Supplied material:
■ ■ ■ ■ ■

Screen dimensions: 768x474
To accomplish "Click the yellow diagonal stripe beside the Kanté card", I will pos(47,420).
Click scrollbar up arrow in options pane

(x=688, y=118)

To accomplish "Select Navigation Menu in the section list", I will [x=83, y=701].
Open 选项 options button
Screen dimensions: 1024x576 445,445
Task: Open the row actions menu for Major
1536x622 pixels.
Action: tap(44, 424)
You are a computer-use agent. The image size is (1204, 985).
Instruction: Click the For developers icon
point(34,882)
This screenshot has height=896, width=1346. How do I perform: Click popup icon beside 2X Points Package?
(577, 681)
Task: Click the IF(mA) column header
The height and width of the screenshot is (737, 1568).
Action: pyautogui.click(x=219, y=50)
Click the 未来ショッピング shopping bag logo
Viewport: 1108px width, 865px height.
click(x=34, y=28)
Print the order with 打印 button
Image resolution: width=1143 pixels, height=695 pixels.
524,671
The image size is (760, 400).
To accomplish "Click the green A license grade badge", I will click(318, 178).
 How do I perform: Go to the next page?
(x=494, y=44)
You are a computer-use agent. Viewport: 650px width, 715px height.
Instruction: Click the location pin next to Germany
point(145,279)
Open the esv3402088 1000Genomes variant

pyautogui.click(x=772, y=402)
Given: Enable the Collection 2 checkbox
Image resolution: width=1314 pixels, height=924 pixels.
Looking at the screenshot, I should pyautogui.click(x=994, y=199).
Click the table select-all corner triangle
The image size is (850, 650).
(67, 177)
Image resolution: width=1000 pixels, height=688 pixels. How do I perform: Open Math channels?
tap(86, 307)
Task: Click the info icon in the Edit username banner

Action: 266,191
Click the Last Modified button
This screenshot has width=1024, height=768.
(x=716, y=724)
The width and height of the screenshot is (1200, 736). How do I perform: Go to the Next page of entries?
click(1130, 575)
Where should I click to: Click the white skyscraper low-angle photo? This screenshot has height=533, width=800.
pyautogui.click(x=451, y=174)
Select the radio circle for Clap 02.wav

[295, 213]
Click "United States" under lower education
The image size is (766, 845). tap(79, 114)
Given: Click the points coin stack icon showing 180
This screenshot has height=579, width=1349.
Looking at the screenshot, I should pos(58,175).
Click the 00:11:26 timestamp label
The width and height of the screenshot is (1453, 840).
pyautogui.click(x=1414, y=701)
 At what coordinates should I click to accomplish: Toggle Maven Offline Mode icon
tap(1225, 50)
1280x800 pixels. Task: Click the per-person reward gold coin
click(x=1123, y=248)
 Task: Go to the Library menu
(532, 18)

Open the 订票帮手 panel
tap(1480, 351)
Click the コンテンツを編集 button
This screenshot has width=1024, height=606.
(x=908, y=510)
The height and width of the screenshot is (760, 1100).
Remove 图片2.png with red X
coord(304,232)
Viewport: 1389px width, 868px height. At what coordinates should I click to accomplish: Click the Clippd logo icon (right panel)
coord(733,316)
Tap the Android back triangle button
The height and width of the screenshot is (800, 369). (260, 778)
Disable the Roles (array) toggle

■ ■ ■ ■ ■

Exercise: Within the listing above, locate the line containing "Task: Open the row actions menu for Major" and the line containing "Given: Enable the Collection 2 checkbox". Reproduce those two lines and all lines between them exactly, with nothing added.

The answer:
Task: Open the row actions menu for Major
1536x622 pixels.
Action: tap(44, 424)
You are a computer-use agent. The image size is (1204, 985).
Instruction: Click the For developers icon
point(34,882)
This screenshot has height=896, width=1346. How do I perform: Click popup icon beside 2X Points Package?
(577, 681)
Task: Click the IF(mA) column header
The height and width of the screenshot is (737, 1568).
Action: pyautogui.click(x=219, y=50)
Click the 未来ショッピング shopping bag logo
Viewport: 1108px width, 865px height.
click(x=34, y=28)
Print the order with 打印 button
Image resolution: width=1143 pixels, height=695 pixels.
524,671
The image size is (760, 400).
To accomplish "Click the green A license grade badge", I will click(318, 178).
 How do I perform: Go to the next page?
(x=494, y=44)
You are a computer-use agent. Viewport: 650px width, 715px height.
Instruction: Click the location pin next to Germany
point(145,279)
Open the esv3402088 1000Genomes variant

pyautogui.click(x=772, y=402)
Given: Enable the Collection 2 checkbox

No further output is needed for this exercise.